Случайно познакомившись в больнице с подростком, умиравшим от туберкулеза, она долго навещала его – и очень переживала, когда стало некого навещать. Она собирала бездомных кошек – их количество у них дома ограничивалось только авторитетом мамы – весьма деловой женщины, адвоката по профессии. Юридические гены не останавливали Любаню от совершения какого-нибудь мелкого преступления – например, она легко могла сорвать какой-то особенный цветок с клумбы у здания обкома. Уговоры подарить ей вместо него целый букет легальных цветов не действовали – ей почему-то был нужен именно тот. Потом до самой зимы он стоял, уже ссохшийся, у нее на столе в тонкой и высокой вазе – напоминавшей этим свою хозяйку.
Мне нравились письма, которые она для меня писала – нередко сидя тут же в комнате.
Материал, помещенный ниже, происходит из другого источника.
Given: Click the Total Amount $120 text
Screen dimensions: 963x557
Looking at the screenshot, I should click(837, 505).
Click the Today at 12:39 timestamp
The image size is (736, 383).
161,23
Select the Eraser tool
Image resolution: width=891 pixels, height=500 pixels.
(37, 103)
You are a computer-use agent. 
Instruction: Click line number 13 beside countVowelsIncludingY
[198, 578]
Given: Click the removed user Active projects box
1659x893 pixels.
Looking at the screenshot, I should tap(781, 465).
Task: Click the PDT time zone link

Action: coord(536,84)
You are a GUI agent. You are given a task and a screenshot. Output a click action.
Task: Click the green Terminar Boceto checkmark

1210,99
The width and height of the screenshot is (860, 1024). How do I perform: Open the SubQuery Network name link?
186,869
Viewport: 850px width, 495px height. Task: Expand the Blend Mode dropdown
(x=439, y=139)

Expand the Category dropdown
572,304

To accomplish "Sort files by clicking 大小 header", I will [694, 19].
Она хорошо владела пером в буквальном и переносном смыслах – и ее куртуазный почерк был похож на тот, каким писали любовные письма французские аристократы XVIII века. Любаня хорошо рисовала, что было неудивительно, ибо училась на архитектурном факультете. Она обладала поразительным пренебрежением к проблемам и неприятностям: так, однажды по пути в институт сломала довольно высокий каблук и, вместо того чтобы постараться его быстрее починить, ходила полдня каким-то загадочным образом на одном – ступая на цыпочках.
Нельзя сказать, что не было дней, когда мне приходилось ее развлекать, но гораздо чаще она развлекала меня. Она придумывала какие-то занятия, необычные прогулки, знакомила с множеством людей – от богемных художников до сверхначитанной сухонькой старушки-библиотекаря, она же познакомила меня с харизматичной и наглой, как легендарная Фаина Раневская, одной из княжон Голицыных. Наглость имела объяснение: княжна семнадцать лет провела в сталинских лагерях.
Летом 1979 года на острове мы ловили рыбу, говорили по вечерам о поэзии, книгах, психологии масс и роли церкви – Зубахин серьезно увлекался русскими религиозными философами. Читали самиздат, привезенный Зубахиным из Питера. Время от времени наезжали друзья-студенты – тогда мы пили вино и долго сидели у костра, слушая песни под гитару. Среди гостей встречалась и пара каких-то довольно сомнительных знакомых – как оказалось впоследствии, действительно информаторов КГБ.
Одним из них был Гена Константинов – тот самый парень, который был со Славой Бебко в день ареста. Персонаж был настолько мерзок, что я сразу поставил перед Славой вопрос, почему он пускает его к себе в дом. Гена был грязненьким существом с круглым лицом дурака и нелепыми длинными бакенбардами. Совершенно случайно от соседа по клинике – того самого парня, косившего от армии, – стало известно, что Гена учился в швейном техникуме, хотя и не окончил его. На моей памяти он тоже ничего не шил – пусть в то время это и был весьма прибыльный бизнес.